Agar masyarakat benar-benar merasakan manfaat dana desa, maka perangkat desa harus melakukan sejumlah langkah perencanaan program yang diawali dengan membangun komunikasi dengan Badan Musyawarah Desa.
“Maka yang pertama, perangkat desa segera membangun komunikasi dengan Badan Musyawarah Desa (Bamusdes), bicarakan ini uang mau diapaain. Setelah disetujui, maka penggunaanya harus trasparan, semua desa harus dibuat baliho, dana desa A jumlahnya sekian, rencana penggunanya buat A, B, C, D, sehingga semua masyarakat desa tahu uang itu mau diapakan,” ujarnya.
Tak hanya itu, sebagai orang yang diamanahi masyarakat di desa, kepala desa dituntut untuk mampu memahami persoalan di desa, inegritas, serta memiliki kemampuan manajerial yang baik.
“Nah kedua, kita memahami bahwa kepala desa ini adalah dipilih oleh rakyat desa masing-masing adalah orang yang berpengalaman dan tahu tentang desanya berikut persoalannya, tinggal problemnya masalah integritas dan masalah pengetahuan dasar yang perlu dimiliki, yaitu pengetahuan tentang manajemen, bagaimana mau mengatur, kepala desa itu adalah manajer, maka harus memiliki kemampuan dasar manajerial,” jelasnya.
Tak kalah penting lainnya adalah mengetahui dasar-dasar administrasi keuangan. Pasalnya, jumlah dana desa yang ditransfer ke rekening desa tidaklah sedikit.
“Ketiga, perlu menguasai dasar-dasar tentang administrasi keuangan, karena uang yang ditransfer, yakni dana desa ini jumlahnya cukup besar, rata-rata dananya hampir Rp. 1 Milliar tiap desa. Ini baru satu dari 7 sumber lainnya, termasuk hibah, Bumdes, jadi cukup besar anggaran yang dikelola, sehingga perlu memiliki kemampuan administrasi tentang mengelola keuangan negara,” kata Mendagri.
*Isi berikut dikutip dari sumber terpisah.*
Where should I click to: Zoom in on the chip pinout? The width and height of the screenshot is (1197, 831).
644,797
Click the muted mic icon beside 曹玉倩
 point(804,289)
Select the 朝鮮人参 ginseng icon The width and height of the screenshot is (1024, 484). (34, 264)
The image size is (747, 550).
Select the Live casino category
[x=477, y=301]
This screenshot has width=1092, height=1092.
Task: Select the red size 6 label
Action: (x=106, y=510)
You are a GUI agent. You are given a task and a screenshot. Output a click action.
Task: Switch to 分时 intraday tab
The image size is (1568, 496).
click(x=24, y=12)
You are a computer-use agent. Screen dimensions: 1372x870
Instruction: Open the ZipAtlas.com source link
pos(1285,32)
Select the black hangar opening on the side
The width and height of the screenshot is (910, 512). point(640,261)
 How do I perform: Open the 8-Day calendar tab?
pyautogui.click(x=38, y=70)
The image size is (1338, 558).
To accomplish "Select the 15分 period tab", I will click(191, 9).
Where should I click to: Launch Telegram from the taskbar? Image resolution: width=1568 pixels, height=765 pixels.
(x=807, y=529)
Besarnya anggaran yang dikucurkan pemerintah tentu perlu diawasi penggunaannya agar tepat sasaran, untuk itu Mendagri meminta kepala daerah turut mengawasi penggunaan dana di tingkat desa. Tak hanya dalam bentuk pengawasan, supervisi maupun dukungan penggunaan perlu diberikan guna penggunaan dana yang tepat.
“Berikutnya lagi dana desa ini harus diawasi, jangan salah sasaran apalagi disalahgunakan. Nah untuk itu, rekan-rekan camat, kemudian di Kabupaten ada Kepala Biro Pemerintahan, Inspektorat, di tingkat provinsi juga, ini diharapkan bukan hanya pengawas, tetapi juga nasehat supervise dan memberikan dukungan untuk pendampingan dalam mengatur dana desa,” pesan Mendagri.
Rapat Kerja Percepatan Penyaluran dan Pengelolaan Dana Desa Tahun 2020 kali ini juga turut dihadiri Menteri Keuangan Sri Mulyani Indrawati dan Menteri Desa, Pembangunan Daerah Tertinggal dan Transmigrasi Abdul Halim Iskandar. Rapat kerja dilakukan untuk memastikan bahwa arahan Presiden Joko Widodo agar penyaluranan dana desa benar-benar efektif dan memberikan manfaat nyata bagi desa, dapat dilaksanakan dan terwujud dengan baik.